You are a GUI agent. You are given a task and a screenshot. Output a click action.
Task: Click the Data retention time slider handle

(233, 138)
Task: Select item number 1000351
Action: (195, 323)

· · · ·

All lines from the one containing "Task: Click the" through the last line of the data must be set down exactly. No other lines belong in the answer.

* Task response:
Task: Click the Data retention time slider handle

(233, 138)
Task: Select item number 1000351
Action: (195, 323)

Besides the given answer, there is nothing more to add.